WORK ORDER: Could you restate the entries below word for word?

(RECORDED DATA Opens)

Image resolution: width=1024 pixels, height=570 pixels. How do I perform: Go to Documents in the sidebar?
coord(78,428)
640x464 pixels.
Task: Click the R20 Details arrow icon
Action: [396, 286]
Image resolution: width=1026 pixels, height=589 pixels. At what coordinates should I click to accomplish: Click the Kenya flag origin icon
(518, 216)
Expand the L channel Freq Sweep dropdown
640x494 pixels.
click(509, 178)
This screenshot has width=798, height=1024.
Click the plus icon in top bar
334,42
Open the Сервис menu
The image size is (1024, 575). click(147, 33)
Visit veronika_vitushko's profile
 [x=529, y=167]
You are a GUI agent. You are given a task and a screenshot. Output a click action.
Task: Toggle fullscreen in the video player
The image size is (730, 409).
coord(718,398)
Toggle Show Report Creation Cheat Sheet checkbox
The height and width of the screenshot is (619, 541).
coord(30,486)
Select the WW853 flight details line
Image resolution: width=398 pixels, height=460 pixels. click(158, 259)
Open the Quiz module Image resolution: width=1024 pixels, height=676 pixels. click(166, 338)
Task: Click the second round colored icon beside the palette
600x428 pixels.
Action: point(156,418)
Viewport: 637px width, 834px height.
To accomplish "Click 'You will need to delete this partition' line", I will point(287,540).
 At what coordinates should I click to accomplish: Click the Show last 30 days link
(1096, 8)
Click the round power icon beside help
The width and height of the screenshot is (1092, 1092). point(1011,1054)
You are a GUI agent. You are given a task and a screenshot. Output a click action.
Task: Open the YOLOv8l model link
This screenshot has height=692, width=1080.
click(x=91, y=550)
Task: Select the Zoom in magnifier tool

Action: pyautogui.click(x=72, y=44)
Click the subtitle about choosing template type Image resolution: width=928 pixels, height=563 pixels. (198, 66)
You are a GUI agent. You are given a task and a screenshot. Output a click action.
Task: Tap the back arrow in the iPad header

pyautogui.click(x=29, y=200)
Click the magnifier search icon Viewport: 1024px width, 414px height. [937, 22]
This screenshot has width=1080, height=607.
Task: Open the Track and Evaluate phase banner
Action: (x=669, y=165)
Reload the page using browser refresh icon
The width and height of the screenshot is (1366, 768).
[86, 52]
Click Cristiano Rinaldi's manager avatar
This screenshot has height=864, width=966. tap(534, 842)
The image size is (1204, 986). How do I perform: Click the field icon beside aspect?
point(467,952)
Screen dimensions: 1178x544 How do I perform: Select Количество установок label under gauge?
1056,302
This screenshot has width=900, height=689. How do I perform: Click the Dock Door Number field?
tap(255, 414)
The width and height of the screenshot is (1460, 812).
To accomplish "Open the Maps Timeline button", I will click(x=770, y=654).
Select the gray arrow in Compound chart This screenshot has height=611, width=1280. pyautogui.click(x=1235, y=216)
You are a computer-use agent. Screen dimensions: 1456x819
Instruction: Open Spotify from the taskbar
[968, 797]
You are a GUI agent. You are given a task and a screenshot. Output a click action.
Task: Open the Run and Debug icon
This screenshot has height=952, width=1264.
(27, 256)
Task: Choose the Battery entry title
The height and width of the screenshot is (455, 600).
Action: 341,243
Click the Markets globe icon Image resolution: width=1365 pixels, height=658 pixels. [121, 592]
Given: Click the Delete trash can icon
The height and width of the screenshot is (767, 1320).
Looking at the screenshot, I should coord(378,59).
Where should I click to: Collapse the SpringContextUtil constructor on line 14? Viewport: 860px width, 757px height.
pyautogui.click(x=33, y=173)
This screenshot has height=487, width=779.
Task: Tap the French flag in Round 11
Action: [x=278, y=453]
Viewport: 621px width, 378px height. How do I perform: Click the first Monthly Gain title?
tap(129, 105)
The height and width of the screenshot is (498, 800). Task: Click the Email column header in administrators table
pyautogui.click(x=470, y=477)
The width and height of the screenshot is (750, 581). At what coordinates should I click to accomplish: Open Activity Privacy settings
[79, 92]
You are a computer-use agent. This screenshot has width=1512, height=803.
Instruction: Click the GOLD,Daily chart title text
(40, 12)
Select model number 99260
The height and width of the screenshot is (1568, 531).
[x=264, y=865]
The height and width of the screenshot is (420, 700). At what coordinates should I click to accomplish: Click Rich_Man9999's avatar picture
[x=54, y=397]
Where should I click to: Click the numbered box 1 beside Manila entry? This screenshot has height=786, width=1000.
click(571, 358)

(RECORDED DATA Closes)

RESPONSE:
Image resolution: width=1024 pixels, height=570 pixels. How do I perform: Go to Documents in the sidebar?
coord(78,428)
640x464 pixels.
Task: Click the R20 Details arrow icon
Action: [396, 286]
Image resolution: width=1026 pixels, height=589 pixels. At what coordinates should I click to accomplish: Click the Kenya flag origin icon
(518, 216)
Expand the L channel Freq Sweep dropdown
640x494 pixels.
click(509, 178)
This screenshot has width=798, height=1024.
Click the plus icon in top bar
334,42
Open the Сервис menu
The image size is (1024, 575). click(147, 33)
Visit veronika_vitushko's profile
 [x=529, y=167]
You are a GUI agent. You are given a task and a screenshot. Output a click action.
Task: Toggle fullscreen in the video player
The image size is (730, 409).
coord(718,398)
Toggle Show Report Creation Cheat Sheet checkbox
The height and width of the screenshot is (619, 541).
coord(30,486)
Select the WW853 flight details line
Image resolution: width=398 pixels, height=460 pixels. click(158, 259)
Open the Quiz module Image resolution: width=1024 pixels, height=676 pixels. click(166, 338)
Task: Click the second round colored icon beside the palette
600x428 pixels.
Action: point(156,418)
Viewport: 637px width, 834px height.
To accomplish "Click 'You will need to delete this partition' line", I will point(287,540).
 At what coordinates should I click to accomplish: Click the Show last 30 days link
(1096, 8)
Click the round power icon beside help
The width and height of the screenshot is (1092, 1092). point(1011,1054)
You are a GUI agent. You are given a task and a screenshot. Output a click action.
Task: Open the YOLOv8l model link
This screenshot has height=692, width=1080.
click(x=91, y=550)
Task: Select the Zoom in magnifier tool

Action: pyautogui.click(x=72, y=44)
Click the subtitle about choosing template type Image resolution: width=928 pixels, height=563 pixels. (198, 66)
You are a GUI agent. You are given a task and a screenshot. Output a click action.
Task: Tap the back arrow in the iPad header

pyautogui.click(x=29, y=200)
Click the magnifier search icon Viewport: 1024px width, 414px height. [937, 22]
This screenshot has width=1080, height=607.
Task: Open the Track and Evaluate phase banner
Action: (x=669, y=165)
Reload the page using browser refresh icon
The width and height of the screenshot is (1366, 768).
[86, 52]
Click Cristiano Rinaldi's manager avatar
This screenshot has height=864, width=966. tap(534, 842)
The image size is (1204, 986). How do I perform: Click the field icon beside aspect?
point(467,952)
Screen dimensions: 1178x544 How do I perform: Select Количество установок label under gauge?
1056,302
This screenshot has width=900, height=689. How do I perform: Click the Dock Door Number field?
tap(255, 414)
The width and height of the screenshot is (1460, 812).
To accomplish "Open the Maps Timeline button", I will click(x=770, y=654).
Select the gray arrow in Compound chart This screenshot has height=611, width=1280. pyautogui.click(x=1235, y=216)
You are a computer-use agent. Screen dimensions: 1456x819
Instruction: Open Spotify from the taskbar
[968, 797]
You are a GUI agent. You are given a task and a screenshot. Output a click action.
Task: Open the Run and Debug icon
This screenshot has height=952, width=1264.
(27, 256)
Task: Choose the Battery entry title
The height and width of the screenshot is (455, 600).
Action: 341,243
Click the Markets globe icon Image resolution: width=1365 pixels, height=658 pixels. [121, 592]
Given: Click the Delete trash can icon
The height and width of the screenshot is (767, 1320).
Looking at the screenshot, I should coord(378,59).
Where should I click to: Collapse the SpringContextUtil constructor on line 14? Viewport: 860px width, 757px height.
pyautogui.click(x=33, y=173)
This screenshot has height=487, width=779.
Task: Tap the French flag in Round 11
Action: [x=278, y=453]
Viewport: 621px width, 378px height. How do I perform: Click the first Monthly Gain title?
tap(129, 105)
The height and width of the screenshot is (498, 800). Task: Click the Email column header in administrators table
pyautogui.click(x=470, y=477)
The width and height of the screenshot is (750, 581). At what coordinates should I click to accomplish: Open Activity Privacy settings
[79, 92]
You are a computer-use agent. This screenshot has width=1512, height=803.
Instruction: Click the GOLD,Daily chart title text
(40, 12)
Select model number 99260
The height and width of the screenshot is (1568, 531).
[x=264, y=865]
The height and width of the screenshot is (420, 700). At what coordinates should I click to accomplish: Click Rich_Man9999's avatar picture
[x=54, y=397]
Where should I click to: Click the numbered box 1 beside Manila entry? This screenshot has height=786, width=1000.
click(571, 358)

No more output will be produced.